Question

An alternating power supply of 220V is applied across a series circuit of resistance$10\sqrt 3 \Omega$, capacitive reactance $40\Omega$ and inductive reactance$30\Omega$. The respective current in the circuit for zero and infinite frequencies are
A. $2A,\dfrac{1}{2}A$
B. $0A,10A$
C. $10A,0A$
D. $0A,0A$

Answer 1

In this question, we need to determine the current in the circuit for zero and infinite frequencies. Since the value of alternating voltage and the resistance, capacitive reactance and inductive reactance are given, first we will find the impedance of the circuit and then we will find the current in the circuit when the frequency is zero and infinite.

Formula used:
Impedance of a series resonating circuit is given as $Z = \sqrt {{R^2} + {{\left( {{X_C} - X{}_L} \right)}^2}}$ where,
R is the resistance in the circuit, ${X_c}$ is the capacitive reactance in the circuit and ${X_L}$ is the inductive reactance in the circuit.
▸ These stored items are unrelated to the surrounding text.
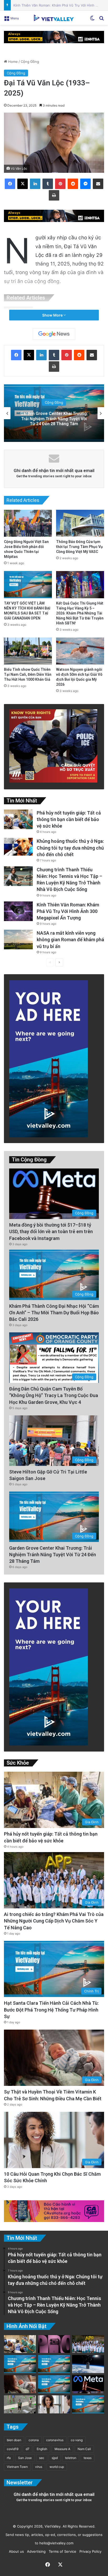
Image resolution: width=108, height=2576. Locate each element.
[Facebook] (10, 184)
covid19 (12, 2449)
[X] (22, 184)
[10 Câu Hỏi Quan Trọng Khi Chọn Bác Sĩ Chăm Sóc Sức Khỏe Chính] (54, 2404)
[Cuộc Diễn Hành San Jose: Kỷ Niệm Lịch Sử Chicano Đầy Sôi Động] (54, 2364)
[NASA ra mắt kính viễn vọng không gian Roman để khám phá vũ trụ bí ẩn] (18, 939)
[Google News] (54, 334)
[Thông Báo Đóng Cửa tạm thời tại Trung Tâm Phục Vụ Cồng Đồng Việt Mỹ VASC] (80, 523)
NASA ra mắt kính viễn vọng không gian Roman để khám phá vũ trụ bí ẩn (70, 939)
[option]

Complete step by step answer:
Let the frequency of the circuit be $\omega$
The alternating power supply ${v_0} = 220V$
Resistance $R = 10\sqrt 3 \Omega$
Capacitive reactance $= \dfrac{1}{{\omega C}} = 40\Omega$
Inductive reactance $= \omega L = 30\Omega$
Now since the resistance, inductive reactance and the capacitive reactance are in the series so the total impedance of the circuit will be
$Z = \sqrt {{R^2} + {{\left( {{X_C} - X{}_L} \right)}^2}}$
This can be also written as
$Z = \sqrt {{R^2} + {{\left( {\dfrac{1}{{\omega C}} - \omega L} \right)}^2}}$
So the current flowing in the circuit containing resistor, capacitor and inductor will be equal to
${i_0} = \dfrac{{{v_0}}}{Z}$
Hence by substituting the value of the voltage and the impedance we can write current

$${i_0} = \dfrac{{220}}{{\sqrt {{R^2} + {{\left( {{X_C} - X{}_L} \right)}^2}} }} \\\ = \dfrac{{220}}{{\sqrt {{R^2} + {{\left( {\dfrac{1}{{\omega C}} - \omega L} \right)}^2}} }} \\\$$

Case i: When frequency of the circuit is zero,$\omega = 0$
So the current in the circuit will be

$${i_0} = \dfrac{{220}}{{\sqrt {{R^2} + {{\left( {\dfrac{1}{{\omega C}} - \omega L} \right)}^2}} }} \\\ = \dfrac{{220}}{{\sqrt {{R^2} + {{\left( {\dfrac{1}{{0 \times C}} - 0 \times L} \right)}^2}} }} \\\ = \dfrac{{220}}{{\sqrt {{R^2} + {{\left( {\infty - 0} \right)}^2}} }} \\\ = \dfrac{{220}}{\infty } \\\ = 0A \\\$$

Hence the current flowing in the series circuit when frequency of the circuit is zero is $= 0A$
Case ii: When frequency of the circuit is infinite, $\omega = \infty$
So the current in the circuit will be

$${i_0} = \dfrac{{220}}{{\sqrt {{R^2} + {{\left( {\dfrac{1}{{\omega C}} - \omega L} \right)}^2}} }} \\\ = \dfrac{{220}}{{\sqrt {{R^2} + {{\left( {\dfrac{1}{{\infty \times C}} - \infty \times L} \right)}^2}} }} \\\ = \dfrac{{220}}{{\sqrt {{R^2} + {{\left( {0 - \infty } \right)}^2}} }} \\\ = \dfrac{{220}}{\infty } \\\ = 0A \\\$$

Hence, the current flowing in the series circuit when frequency of the circuit is infinite is $= 0A$
Therefore, current in the circuit for zero and infinite frequencies are $0A,0A$

So, the correct answer is “Option D”.

Note:
Students must note that when an AC supply has zero frequency or the infinite frequency then no current will flow through the circuit. Moreover, it is interesting to note that when the frequency is infinite then, inductive reactance acts like an open circuit and the capacitive reactance acts like a short circuit and vice versa.